Your objective:
Please copy the entries from the line containing "The height and width of the screenshot is (370, 600)." through the end of the entries, changing "hamburger menu" to "navigation menu" and keeping everything else the same.

Start of Data section

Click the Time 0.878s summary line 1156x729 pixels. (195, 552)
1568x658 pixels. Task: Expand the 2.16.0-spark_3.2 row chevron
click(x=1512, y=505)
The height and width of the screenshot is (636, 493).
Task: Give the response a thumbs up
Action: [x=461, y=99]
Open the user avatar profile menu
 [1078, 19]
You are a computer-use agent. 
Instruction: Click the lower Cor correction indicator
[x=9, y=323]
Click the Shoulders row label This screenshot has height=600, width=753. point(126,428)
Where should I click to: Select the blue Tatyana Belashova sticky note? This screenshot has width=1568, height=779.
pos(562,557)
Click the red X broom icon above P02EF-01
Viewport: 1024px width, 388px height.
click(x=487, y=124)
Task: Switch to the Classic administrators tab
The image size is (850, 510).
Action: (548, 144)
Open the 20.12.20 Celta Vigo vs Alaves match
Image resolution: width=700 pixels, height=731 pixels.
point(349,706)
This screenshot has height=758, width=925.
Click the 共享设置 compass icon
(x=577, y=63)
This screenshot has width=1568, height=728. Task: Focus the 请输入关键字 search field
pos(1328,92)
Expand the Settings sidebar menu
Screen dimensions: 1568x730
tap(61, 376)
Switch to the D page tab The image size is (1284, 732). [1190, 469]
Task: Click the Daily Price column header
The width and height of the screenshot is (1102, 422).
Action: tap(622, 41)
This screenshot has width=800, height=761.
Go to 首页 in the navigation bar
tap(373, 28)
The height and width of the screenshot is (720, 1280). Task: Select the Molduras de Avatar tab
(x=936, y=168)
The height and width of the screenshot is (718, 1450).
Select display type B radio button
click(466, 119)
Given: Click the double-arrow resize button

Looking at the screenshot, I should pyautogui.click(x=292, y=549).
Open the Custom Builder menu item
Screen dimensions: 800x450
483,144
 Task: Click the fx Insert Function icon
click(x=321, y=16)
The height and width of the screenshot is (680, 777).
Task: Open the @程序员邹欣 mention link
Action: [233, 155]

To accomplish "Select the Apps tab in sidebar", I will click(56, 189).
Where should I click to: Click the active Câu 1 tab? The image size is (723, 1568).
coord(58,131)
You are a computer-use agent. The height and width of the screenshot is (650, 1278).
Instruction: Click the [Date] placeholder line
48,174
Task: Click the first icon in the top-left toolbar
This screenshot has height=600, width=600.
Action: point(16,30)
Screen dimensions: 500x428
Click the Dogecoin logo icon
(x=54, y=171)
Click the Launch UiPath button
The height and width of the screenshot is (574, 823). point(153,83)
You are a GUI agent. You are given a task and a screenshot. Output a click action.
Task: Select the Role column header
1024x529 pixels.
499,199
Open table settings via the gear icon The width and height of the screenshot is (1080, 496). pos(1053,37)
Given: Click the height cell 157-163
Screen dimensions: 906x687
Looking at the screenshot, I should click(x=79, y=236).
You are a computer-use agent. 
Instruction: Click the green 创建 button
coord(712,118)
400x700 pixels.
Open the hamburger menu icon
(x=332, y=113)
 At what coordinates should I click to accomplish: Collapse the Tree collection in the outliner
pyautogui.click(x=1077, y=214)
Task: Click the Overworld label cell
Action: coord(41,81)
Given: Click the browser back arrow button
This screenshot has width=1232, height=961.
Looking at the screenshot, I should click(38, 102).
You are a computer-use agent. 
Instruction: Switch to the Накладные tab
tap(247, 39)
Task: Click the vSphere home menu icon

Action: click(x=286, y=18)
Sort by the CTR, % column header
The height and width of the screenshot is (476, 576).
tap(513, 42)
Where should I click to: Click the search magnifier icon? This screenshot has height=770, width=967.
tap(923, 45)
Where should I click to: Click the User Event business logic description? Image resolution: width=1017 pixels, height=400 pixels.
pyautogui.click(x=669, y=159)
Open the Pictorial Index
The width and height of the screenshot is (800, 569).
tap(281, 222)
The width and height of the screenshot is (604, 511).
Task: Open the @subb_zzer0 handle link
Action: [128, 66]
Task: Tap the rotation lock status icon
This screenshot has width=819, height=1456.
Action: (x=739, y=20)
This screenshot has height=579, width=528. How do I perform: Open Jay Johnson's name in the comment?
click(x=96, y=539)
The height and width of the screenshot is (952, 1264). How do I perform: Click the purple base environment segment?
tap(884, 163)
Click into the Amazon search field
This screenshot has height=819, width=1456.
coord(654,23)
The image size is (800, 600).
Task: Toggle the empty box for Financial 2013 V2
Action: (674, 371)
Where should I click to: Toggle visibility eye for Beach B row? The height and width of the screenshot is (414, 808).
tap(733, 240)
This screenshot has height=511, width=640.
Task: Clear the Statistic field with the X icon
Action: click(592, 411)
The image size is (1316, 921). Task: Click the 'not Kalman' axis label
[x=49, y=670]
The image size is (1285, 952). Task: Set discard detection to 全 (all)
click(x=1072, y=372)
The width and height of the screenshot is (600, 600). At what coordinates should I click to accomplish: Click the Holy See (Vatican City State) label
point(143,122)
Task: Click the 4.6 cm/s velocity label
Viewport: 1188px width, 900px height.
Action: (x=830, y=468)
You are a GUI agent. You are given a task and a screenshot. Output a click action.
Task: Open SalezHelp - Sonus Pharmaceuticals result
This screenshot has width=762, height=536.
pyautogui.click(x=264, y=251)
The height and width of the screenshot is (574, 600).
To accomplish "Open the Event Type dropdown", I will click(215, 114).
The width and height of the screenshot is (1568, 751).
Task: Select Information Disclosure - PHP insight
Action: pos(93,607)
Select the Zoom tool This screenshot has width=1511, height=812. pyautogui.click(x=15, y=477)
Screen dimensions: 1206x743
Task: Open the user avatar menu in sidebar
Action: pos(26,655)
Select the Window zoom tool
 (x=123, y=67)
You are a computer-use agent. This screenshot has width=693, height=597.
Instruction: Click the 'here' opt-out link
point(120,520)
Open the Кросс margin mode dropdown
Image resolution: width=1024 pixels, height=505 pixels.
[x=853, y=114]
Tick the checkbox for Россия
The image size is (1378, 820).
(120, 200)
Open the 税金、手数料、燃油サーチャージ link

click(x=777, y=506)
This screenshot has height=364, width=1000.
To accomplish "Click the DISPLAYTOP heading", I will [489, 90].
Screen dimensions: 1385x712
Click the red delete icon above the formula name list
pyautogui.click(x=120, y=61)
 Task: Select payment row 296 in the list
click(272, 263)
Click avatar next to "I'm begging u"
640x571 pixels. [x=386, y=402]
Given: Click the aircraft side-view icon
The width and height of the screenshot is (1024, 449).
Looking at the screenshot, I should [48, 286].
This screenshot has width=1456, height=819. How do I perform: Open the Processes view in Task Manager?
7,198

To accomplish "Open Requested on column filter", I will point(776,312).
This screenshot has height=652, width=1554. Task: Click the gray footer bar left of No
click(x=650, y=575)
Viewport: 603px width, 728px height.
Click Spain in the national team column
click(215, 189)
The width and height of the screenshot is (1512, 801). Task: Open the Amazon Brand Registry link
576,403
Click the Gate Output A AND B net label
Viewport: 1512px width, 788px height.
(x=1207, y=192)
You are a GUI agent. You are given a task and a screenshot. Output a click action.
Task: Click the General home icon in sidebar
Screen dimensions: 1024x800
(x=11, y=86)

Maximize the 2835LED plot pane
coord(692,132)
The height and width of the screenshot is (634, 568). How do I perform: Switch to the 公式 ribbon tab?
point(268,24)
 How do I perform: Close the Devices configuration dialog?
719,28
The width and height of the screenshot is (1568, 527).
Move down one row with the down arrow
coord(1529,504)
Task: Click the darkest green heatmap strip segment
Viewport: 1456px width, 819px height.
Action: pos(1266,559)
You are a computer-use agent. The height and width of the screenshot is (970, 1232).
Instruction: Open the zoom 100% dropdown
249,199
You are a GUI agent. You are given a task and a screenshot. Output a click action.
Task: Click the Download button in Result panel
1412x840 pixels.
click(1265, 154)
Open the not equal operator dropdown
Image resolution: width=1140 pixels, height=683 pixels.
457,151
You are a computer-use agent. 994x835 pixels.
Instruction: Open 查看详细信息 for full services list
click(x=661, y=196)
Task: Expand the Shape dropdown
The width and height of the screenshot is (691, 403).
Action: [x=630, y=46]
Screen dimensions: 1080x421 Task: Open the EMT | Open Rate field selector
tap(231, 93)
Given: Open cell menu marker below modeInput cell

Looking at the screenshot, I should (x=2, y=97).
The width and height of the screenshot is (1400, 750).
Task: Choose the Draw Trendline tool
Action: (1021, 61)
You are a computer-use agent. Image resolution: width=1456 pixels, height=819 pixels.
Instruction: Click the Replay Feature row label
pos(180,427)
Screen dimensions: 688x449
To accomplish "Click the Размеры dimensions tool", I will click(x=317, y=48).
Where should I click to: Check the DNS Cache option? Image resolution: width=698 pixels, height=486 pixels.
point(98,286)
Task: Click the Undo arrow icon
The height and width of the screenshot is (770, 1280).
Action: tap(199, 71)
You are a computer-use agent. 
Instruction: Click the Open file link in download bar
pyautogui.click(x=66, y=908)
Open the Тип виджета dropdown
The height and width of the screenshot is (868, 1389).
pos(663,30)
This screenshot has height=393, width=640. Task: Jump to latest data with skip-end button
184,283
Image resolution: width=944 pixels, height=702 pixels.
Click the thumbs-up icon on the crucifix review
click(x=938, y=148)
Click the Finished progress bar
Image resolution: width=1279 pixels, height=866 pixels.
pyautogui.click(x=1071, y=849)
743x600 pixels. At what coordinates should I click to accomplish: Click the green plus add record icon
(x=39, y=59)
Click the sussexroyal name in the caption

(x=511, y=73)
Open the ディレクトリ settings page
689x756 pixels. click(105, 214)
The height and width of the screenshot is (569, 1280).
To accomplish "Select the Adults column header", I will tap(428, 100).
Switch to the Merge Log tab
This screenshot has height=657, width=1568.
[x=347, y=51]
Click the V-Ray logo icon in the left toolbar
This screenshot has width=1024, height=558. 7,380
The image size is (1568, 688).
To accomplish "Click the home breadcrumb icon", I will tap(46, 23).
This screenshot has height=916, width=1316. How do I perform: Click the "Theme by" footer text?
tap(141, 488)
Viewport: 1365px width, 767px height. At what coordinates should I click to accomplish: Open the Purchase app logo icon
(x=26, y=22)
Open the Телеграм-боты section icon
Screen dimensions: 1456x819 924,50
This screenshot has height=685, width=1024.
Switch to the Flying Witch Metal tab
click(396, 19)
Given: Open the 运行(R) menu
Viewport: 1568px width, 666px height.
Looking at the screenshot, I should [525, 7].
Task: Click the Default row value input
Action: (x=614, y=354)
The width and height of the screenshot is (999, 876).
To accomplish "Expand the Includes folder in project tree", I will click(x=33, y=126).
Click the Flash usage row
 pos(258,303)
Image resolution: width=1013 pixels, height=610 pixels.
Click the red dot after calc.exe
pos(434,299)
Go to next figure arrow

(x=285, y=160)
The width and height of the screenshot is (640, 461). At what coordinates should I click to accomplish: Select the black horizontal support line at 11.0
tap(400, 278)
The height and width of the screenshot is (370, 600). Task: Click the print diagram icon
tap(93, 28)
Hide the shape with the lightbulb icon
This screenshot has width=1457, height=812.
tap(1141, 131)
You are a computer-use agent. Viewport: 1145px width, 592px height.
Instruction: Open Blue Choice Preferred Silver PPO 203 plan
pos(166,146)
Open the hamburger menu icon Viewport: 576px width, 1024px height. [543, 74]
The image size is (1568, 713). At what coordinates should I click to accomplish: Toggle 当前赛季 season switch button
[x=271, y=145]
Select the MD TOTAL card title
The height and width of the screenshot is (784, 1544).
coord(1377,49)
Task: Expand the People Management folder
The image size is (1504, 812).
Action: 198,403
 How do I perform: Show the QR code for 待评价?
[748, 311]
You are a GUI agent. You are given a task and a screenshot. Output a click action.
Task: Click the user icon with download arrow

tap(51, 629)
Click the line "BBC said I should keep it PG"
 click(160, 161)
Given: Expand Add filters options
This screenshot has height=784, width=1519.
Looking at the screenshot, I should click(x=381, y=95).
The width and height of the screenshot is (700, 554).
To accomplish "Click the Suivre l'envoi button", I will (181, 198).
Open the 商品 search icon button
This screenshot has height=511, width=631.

End of Data section

Response to the task:
The height and width of the screenshot is (370, 600). Task: Click the print diagram icon
tap(93, 28)
Hide the shape with the lightbulb icon
This screenshot has width=1457, height=812.
tap(1141, 131)
You are a computer-use agent. Viewport: 1145px width, 592px height.
Instruction: Open Blue Choice Preferred Silver PPO 203 plan
pos(166,146)
Open the navigation menu icon Viewport: 576px width, 1024px height. [543, 74]
The image size is (1568, 713). At what coordinates should I click to accomplish: Toggle 当前赛季 season switch button
[x=271, y=145]
Select the MD TOTAL card title
The height and width of the screenshot is (784, 1544).
coord(1377,49)
Task: Expand the People Management folder
The image size is (1504, 812).
Action: 198,403
 How do I perform: Show the QR code for 待评价?
[748, 311]
You are a GUI agent. You are given a task and a screenshot. Output a click action.
Task: Click the user icon with download arrow

tap(51, 629)
Click the line "BBC said I should keep it PG"
 click(160, 161)
Given: Expand Add filters options
This screenshot has height=784, width=1519.
Looking at the screenshot, I should click(x=381, y=95).
The width and height of the screenshot is (700, 554).
To accomplish "Click the Suivre l'envoi button", I will (181, 198).
Open the 商品 search icon button
This screenshot has height=511, width=631.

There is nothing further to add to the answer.